A pox on the main monkeys
Word of the week goes to – pause for drum roll, fanfare and that especially ominous bit from Carmina Burana – monkeypox. Rarely has a word been more sure to seize attention. Rarely has a word been better suited to the times. Let’s start with the pox.
Strictly, a pox is any disease in which pustules erupt from the skin and leave pockmarks. Poxes are disfiguring and we dread disfigurement.
Colloquially, a dose of the pox refers to syphilis, or any of the other sexually transmitted diseases. These diseases so alarm and embarrass us that we reduce them to STDS to draw their sting.
Also inherent in the word pox is the idea of easy contagion. We’ve all known chickenpox race through a school, so pox carries a hint of plague. And now is a fertile time to sow hints of plague because Covid has tilled the soil.
Covid is no Black Death but look what it’s done. It’s killed millions, locked down billions, grounded planes, tied up ships, ruined businesses, fostered violence, bred doubt in science and emboldened the crazies. At the same time it’s brought the forgotten fact of mutation to mind, and thus added to our sense of a hostile world where the bugs and the viruses roam, breeding, adapting, getting more cunning. Billions of human beings now walk the planet and every one of us is a potential breeding ground, a bug lab, a pox factory.
So pox is a fine and doomish word. But the masterstroke is monkey.
The monkey house at any zoo is always full of laughter. What people are laughing at is the sight of themselves. Monkeys are mirrors, are amoral children. ‘‘Oh you cheeky monkey’’, my mother used to say. Implicitly, then, we acknowledge our kinship with monkeys, and we like them. But only at a distance. We want bars between us and them, or David Attenborough.

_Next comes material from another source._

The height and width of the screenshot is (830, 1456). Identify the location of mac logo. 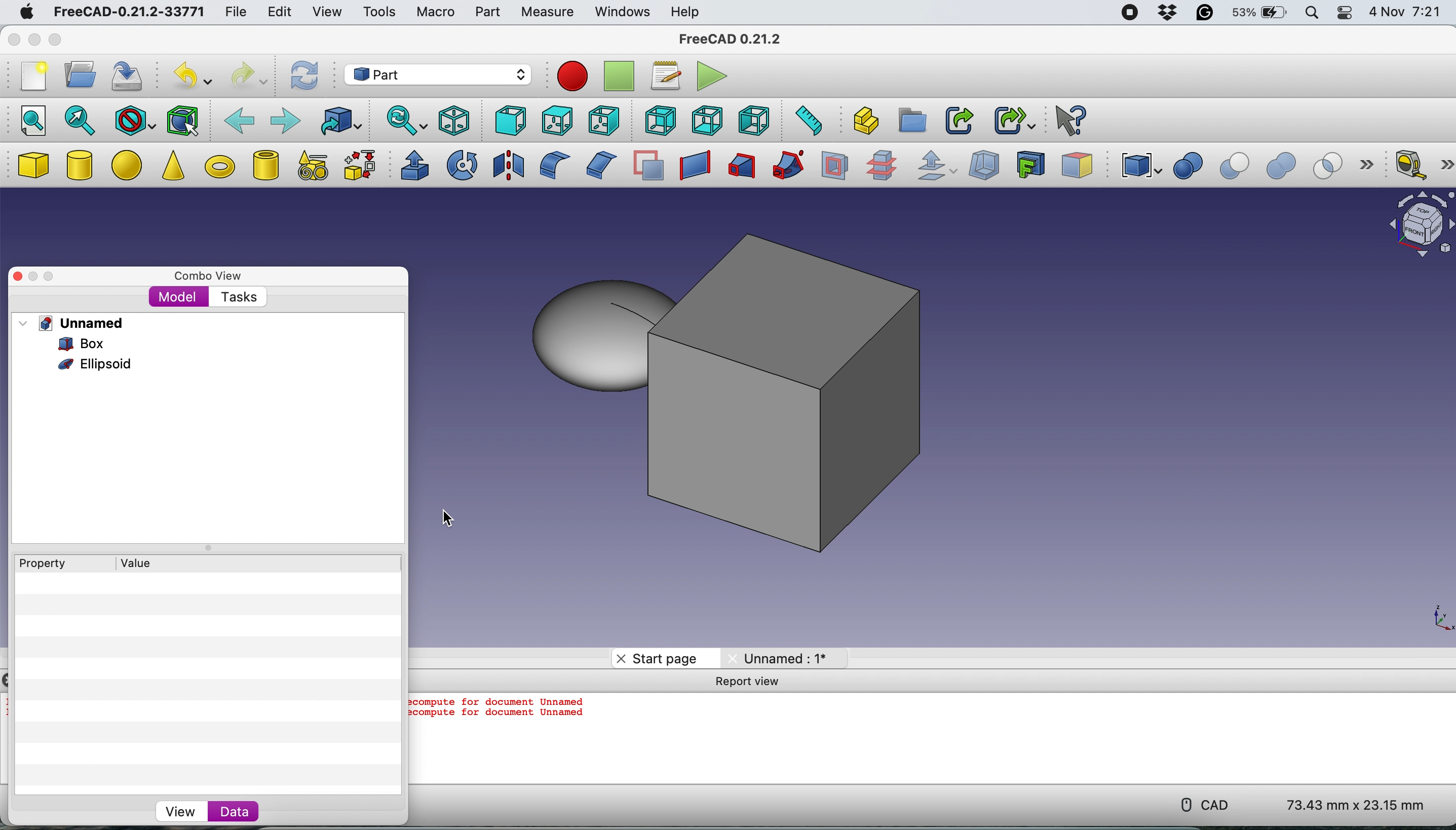
(24, 13).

With this pox the monkeys have come far too close, both literally and metaphorically. If we can share their diseases we can’t be as far removed from them as we choose to pretend. Monkeypox obliges us to admit we’re just the ape that prospered, the monkey that made it. And we don’t like to.
Look at the trouble we’ve taken to conceal that truth. Look at the religions we cling to, the origin myths that ignore evolution. Look at the cities we’ve built to exclude the rest of the animal kingdom. Then monkeypox shows up to remind us our cousins are still out there, lugging round DNA that is effectively identical to our own. The species barrier is no barrier.

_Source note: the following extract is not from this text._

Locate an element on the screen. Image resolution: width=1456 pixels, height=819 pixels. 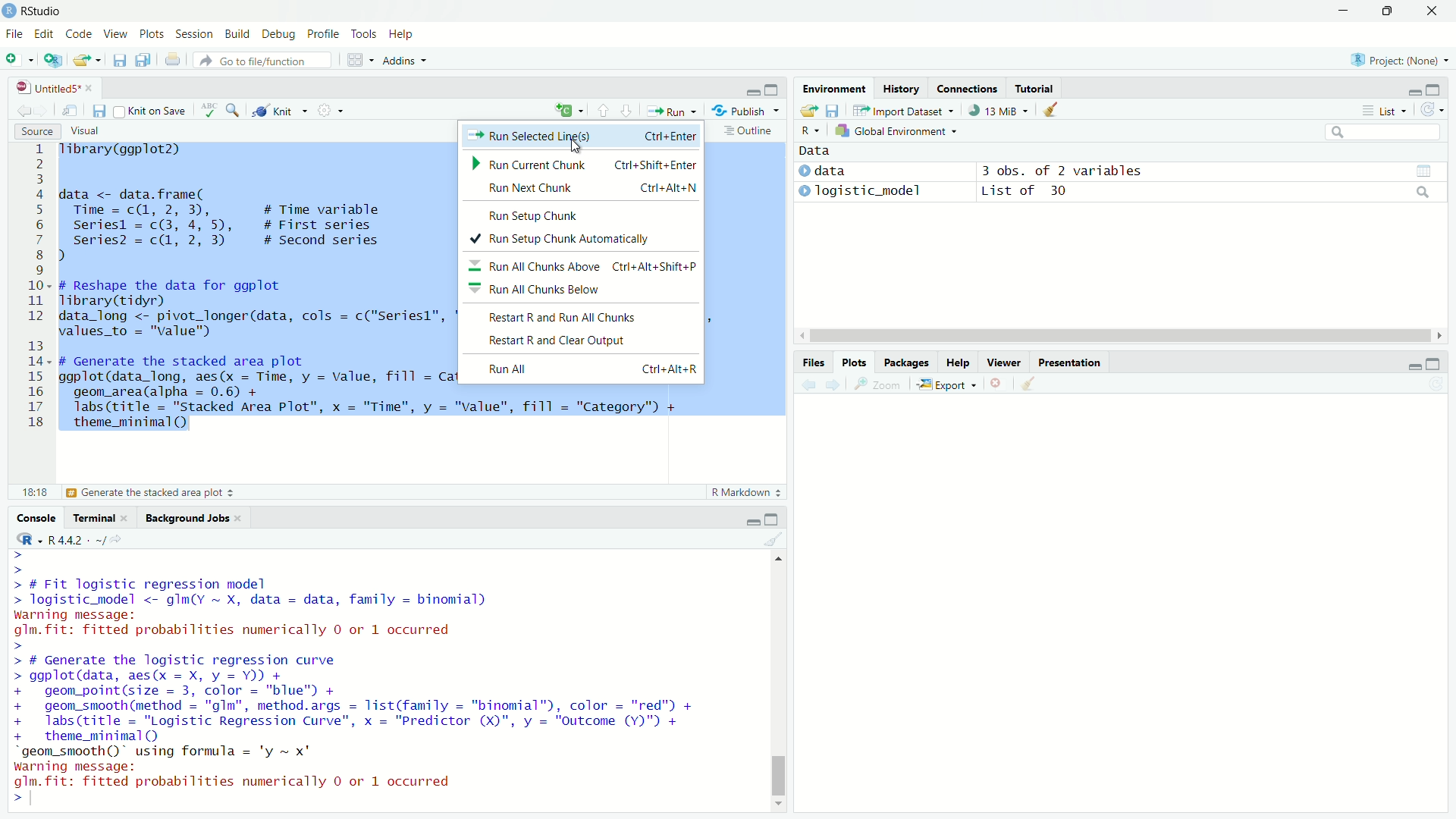
Presentation is located at coordinates (1072, 362).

What is monkeypox? It doesn’t matter. What matters is what we instinctively presume it to be, which is transgressive. Someone somewhere, we think with a shudder, has been having sex with a monkey (though we never know who, or indeed how. It just happened, the sin was committed, and we’re all copping the consequences.)
Already, of course, the finger’s been pointed. The gays are the culprits, as usual. They’re spreading this pox. But it might as easily be the Jews, or the Muslims, or the blacks, or the Roma. Any outsider will do.
You will not die of monkeypox and neither will I. But there isn’t a news channel that hasn’t covered it, because it chimes with our sense that something has gone wrong, that the time is out of joint.
The word monkeypox, then, is perfectly pitched to tap into our unease about the world and its changing climate, our dim apprehension that nature is catching up with an upstart species. This monkey’s getting the pox it deserves.